-- Problem --
The answer must consist of each line below that contains the word "agent", copied in full.

-- Input data --
---*---

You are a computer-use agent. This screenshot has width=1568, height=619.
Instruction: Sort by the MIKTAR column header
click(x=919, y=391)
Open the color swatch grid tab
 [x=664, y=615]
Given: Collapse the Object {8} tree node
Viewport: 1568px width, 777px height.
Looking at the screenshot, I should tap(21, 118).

---*---

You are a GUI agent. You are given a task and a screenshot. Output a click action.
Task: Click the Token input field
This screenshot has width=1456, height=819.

---*---

-- Exercise output --
You are a computer-use agent. This screenshot has width=1568, height=619.
You are a GUI agent. You are given a task and a screenshot. Output a click action.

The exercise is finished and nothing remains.